HERE IT IS (the permanent link works):

SEASONALLY ADJUSTED DATA

In the week ending April 12, the advance figure for seasonally adjusted initial claims was 304,000, an increase of 2,000 from the previous week’s revised level. The previous week’s level was revised up by 2,000 from 300,000 to 302,000. The 4-week moving average was 312,000, a decrease of 4,750 from the previous week’s revised average. This is the lowest level for this average since October 6, 2007 when it was 302,000. The previous week’s average was revised up by 500 from 316,250 to 316,750.

… UNADJUSTED DATA

The advance number of actual initial claims under state programs, unadjusted, totaled 317,701 in the week ending April 12, an increase of 17,512 (or 5.8 percent) from the previous week.

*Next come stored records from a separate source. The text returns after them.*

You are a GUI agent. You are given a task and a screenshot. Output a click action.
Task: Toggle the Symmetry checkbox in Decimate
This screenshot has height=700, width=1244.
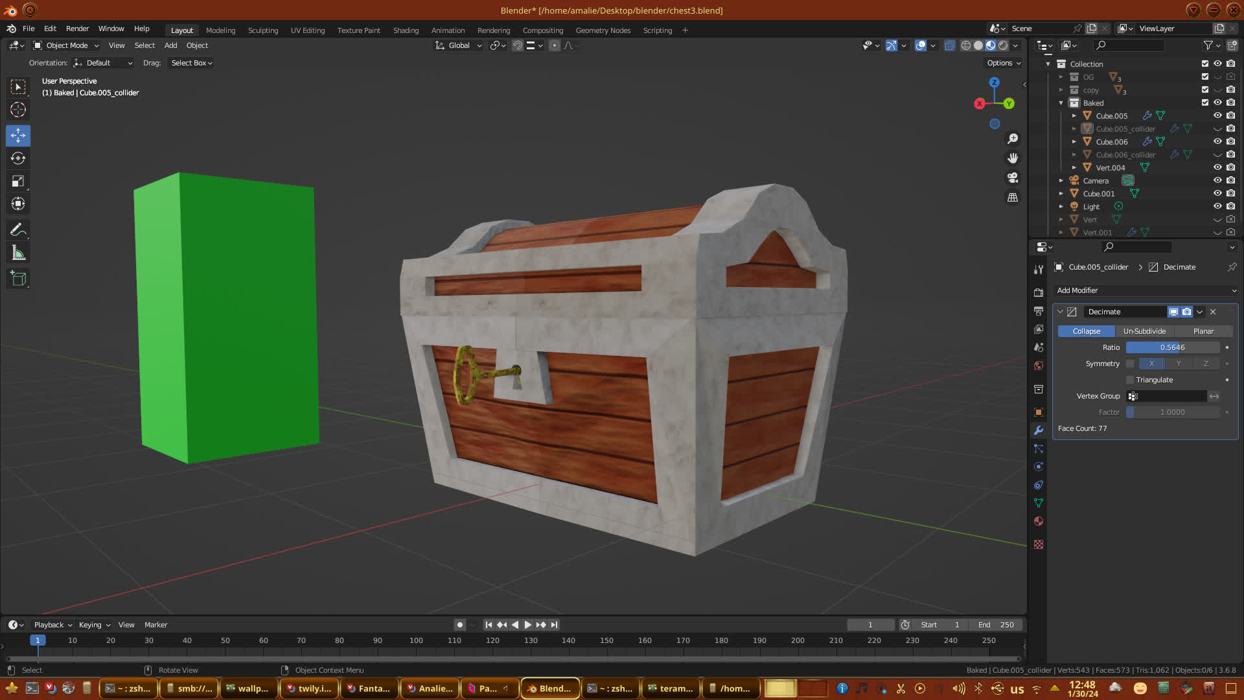click(x=1130, y=364)
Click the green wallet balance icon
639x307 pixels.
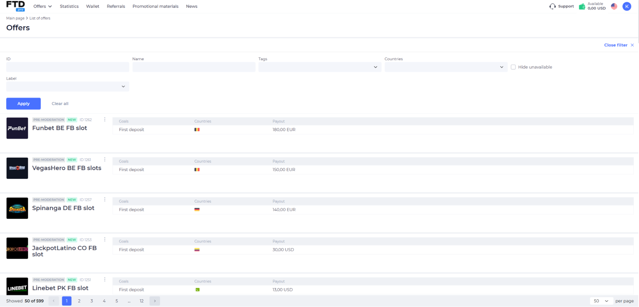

The seasonal factors had expected an increase of 16,022 (or 5.3 percent) from the previous week. There were 359,415 initial claims in the comparable week in 2013.

Well, the change in “the seasonal factors” doesn’t make sense. Both the week ended April 5 and the one ended April 12 were full, five-day, early-spring business weeks, and there really shouldn’t have been much change in raw claims from the first week to the second. But there was.

So, though the press surely won’t see it as such, this is a disappointment.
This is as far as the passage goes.